### WHAT YOU NEED TO DO
Please quote the records word for word, starting with the line that contains "Click the ts::StringifyInterface box" and going on through the line that contains "pyautogui.click(x=76, y=174)".

### EXTRACTED INFORMATION
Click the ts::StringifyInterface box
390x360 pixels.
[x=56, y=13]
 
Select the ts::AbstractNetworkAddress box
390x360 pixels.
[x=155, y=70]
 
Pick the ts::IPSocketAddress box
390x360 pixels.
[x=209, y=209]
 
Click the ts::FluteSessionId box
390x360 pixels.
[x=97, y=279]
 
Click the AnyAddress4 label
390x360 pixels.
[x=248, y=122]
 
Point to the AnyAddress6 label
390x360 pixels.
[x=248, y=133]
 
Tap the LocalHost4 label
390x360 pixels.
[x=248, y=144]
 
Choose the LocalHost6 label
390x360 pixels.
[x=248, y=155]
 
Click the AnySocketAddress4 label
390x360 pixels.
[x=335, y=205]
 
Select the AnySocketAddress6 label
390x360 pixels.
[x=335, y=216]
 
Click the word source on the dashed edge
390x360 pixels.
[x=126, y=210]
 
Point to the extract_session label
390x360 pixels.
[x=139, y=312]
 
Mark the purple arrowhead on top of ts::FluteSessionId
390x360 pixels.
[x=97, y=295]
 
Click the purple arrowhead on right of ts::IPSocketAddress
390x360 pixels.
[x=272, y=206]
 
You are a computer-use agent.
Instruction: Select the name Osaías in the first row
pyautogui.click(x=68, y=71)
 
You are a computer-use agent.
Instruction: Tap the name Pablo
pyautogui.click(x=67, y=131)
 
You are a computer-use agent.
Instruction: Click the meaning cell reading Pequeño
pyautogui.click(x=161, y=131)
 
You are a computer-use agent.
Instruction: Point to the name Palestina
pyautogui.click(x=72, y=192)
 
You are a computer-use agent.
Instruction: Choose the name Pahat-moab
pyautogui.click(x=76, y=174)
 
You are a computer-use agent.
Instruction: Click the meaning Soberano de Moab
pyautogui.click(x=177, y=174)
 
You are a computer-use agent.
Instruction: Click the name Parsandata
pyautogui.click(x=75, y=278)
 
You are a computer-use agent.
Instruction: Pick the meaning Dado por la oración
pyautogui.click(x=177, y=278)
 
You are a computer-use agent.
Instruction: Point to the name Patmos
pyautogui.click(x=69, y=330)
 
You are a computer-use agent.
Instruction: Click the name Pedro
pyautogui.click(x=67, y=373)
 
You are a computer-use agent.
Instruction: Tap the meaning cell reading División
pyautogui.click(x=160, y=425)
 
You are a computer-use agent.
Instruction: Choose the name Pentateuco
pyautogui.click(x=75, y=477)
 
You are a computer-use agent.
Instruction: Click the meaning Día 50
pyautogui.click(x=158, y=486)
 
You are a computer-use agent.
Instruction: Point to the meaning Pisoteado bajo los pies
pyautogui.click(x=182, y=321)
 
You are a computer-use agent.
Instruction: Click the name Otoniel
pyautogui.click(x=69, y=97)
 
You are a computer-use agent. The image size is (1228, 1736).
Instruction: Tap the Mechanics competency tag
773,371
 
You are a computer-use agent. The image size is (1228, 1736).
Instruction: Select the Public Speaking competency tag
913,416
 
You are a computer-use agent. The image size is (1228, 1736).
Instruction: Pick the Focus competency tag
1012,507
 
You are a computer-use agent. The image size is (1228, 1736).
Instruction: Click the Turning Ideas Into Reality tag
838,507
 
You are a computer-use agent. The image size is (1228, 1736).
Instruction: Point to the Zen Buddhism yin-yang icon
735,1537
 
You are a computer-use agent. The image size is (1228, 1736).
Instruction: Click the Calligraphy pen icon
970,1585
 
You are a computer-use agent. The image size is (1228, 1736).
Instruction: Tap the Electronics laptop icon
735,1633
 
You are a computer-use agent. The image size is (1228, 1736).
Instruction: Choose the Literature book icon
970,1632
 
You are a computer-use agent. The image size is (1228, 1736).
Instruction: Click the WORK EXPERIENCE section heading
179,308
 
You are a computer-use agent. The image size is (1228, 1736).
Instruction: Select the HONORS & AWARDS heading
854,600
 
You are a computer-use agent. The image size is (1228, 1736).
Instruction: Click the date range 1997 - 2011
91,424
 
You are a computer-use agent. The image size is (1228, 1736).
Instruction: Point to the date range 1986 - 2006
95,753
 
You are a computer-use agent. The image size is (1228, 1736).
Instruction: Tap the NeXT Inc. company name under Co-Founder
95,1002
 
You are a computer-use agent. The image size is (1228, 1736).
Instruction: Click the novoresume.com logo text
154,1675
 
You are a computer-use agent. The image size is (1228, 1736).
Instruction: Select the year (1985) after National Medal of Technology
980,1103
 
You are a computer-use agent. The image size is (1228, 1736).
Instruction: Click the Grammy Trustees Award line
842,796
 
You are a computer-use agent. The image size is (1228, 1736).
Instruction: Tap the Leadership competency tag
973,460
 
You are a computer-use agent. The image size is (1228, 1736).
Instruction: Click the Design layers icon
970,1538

* * *

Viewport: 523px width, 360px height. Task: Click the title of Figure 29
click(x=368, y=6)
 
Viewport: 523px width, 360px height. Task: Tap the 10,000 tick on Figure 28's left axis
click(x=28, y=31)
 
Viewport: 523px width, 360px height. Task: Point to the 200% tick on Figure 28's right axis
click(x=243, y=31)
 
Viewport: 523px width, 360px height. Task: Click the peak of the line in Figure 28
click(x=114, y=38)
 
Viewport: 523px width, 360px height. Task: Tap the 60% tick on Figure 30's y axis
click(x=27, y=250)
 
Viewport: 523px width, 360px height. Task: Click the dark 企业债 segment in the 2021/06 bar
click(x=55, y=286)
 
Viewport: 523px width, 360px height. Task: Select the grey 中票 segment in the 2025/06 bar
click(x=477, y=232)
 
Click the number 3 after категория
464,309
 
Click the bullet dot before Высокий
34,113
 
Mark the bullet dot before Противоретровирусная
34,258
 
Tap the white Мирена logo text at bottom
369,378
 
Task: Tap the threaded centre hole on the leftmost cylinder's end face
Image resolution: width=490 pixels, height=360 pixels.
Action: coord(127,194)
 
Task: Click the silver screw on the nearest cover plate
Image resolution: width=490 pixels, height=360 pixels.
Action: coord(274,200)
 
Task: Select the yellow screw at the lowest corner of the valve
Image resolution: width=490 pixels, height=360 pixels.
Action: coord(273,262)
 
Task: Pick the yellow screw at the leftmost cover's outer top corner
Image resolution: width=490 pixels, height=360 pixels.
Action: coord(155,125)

### COMPLETE OUTPUT
Click the ts::StringifyInterface box
390x360 pixels.
[x=56, y=13]
 
Select the ts::AbstractNetworkAddress box
390x360 pixels.
[x=155, y=70]
 
Pick the ts::IPSocketAddress box
390x360 pixels.
[x=209, y=209]
 
Click the ts::FluteSessionId box
390x360 pixels.
[x=97, y=279]
 
Click the AnyAddress4 label
390x360 pixels.
[x=248, y=122]
 
Point to the AnyAddress6 label
390x360 pixels.
[x=248, y=133]
 
Tap the LocalHost4 label
390x360 pixels.
[x=248, y=144]
 
Choose the LocalHost6 label
390x360 pixels.
[x=248, y=155]
 
Click the AnySocketAddress4 label
390x360 pixels.
[x=335, y=205]
 
Select the AnySocketAddress6 label
390x360 pixels.
[x=335, y=216]
 
Click the word source on the dashed edge
390x360 pixels.
[x=126, y=210]
 
Point to the extract_session label
390x360 pixels.
[x=139, y=312]
 
Mark the purple arrowhead on top of ts::FluteSessionId
390x360 pixels.
[x=97, y=295]
 
Click the purple arrowhead on right of ts::IPSocketAddress
390x360 pixels.
[x=272, y=206]
 
You are a computer-use agent.
Instruction: Select the name Osaías in the first row
pyautogui.click(x=68, y=71)
 
You are a computer-use agent.
Instruction: Tap the name Pablo
pyautogui.click(x=67, y=131)
 
You are a computer-use agent.
Instruction: Click the meaning cell reading Pequeño
pyautogui.click(x=161, y=131)
 
You are a computer-use agent.
Instruction: Point to the name Palestina
pyautogui.click(x=72, y=192)
 
You are a computer-use agent.
Instruction: Choose the name Pahat-moab
pyautogui.click(x=76, y=174)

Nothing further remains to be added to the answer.